Breaking it down into its parts:

• The $\sum$ sign just means "the sum".
• The $x$ at the bottom is our starting value for x. It usually has a number next to it: ${\sum}_{x = 0}$, for example, means we start at x=0 and carry on upwards until we hit...
• The $n$ at the top.
• The $f \left(x\right)$ is what we need to plug all these values into. At the end, we add the results obtained from here together, and that's our answer.
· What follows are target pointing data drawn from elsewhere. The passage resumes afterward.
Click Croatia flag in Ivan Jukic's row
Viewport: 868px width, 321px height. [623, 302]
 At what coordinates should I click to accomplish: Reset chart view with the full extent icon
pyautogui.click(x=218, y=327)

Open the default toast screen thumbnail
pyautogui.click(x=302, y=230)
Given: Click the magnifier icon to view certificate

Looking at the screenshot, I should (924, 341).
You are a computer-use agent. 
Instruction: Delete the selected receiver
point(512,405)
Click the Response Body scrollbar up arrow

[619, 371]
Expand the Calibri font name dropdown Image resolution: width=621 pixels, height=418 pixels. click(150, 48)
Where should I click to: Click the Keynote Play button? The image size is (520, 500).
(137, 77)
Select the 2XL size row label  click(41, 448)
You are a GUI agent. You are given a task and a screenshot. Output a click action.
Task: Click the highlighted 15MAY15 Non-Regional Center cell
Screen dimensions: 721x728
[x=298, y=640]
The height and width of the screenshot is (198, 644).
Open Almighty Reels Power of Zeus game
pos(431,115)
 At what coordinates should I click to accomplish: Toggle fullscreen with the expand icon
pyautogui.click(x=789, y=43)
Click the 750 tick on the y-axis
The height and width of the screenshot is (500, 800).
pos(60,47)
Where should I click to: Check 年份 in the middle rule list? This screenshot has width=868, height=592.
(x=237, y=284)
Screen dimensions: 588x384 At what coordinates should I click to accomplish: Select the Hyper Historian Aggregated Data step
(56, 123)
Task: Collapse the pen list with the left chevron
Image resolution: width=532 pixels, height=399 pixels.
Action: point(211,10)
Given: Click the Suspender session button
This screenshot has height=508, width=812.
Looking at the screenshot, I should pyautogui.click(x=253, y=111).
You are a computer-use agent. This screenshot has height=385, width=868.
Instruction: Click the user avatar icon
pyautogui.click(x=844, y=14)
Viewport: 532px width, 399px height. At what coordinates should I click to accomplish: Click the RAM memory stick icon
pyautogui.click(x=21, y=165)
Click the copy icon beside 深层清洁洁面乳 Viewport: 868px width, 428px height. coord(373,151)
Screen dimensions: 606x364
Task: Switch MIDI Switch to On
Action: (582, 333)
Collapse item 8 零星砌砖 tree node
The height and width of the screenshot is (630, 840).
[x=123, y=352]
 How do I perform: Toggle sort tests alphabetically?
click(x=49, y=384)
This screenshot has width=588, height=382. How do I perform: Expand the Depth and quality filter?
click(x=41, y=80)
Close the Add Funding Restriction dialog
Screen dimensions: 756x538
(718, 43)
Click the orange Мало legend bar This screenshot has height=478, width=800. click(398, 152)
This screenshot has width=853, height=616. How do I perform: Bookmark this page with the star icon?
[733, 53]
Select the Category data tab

Note that it's not always $f \left(x\right)$ - it is most often $f \left(n\right)$ or $f \left(i\right)$.

As an example:

${\sum}_{x = 0}^{9} {\left(\sqrt{x} + 1\right)}^{2}$

means we need to find

${\left(\sqrt{0} + 1\right)}^{2} + {\left(\sqrt{1} + 1\right)}^{2} + {\left(\sqrt{2} + 1\right)}^{2} + \ldots + {\left(\sqrt{9} + 1\right)}^{2}$.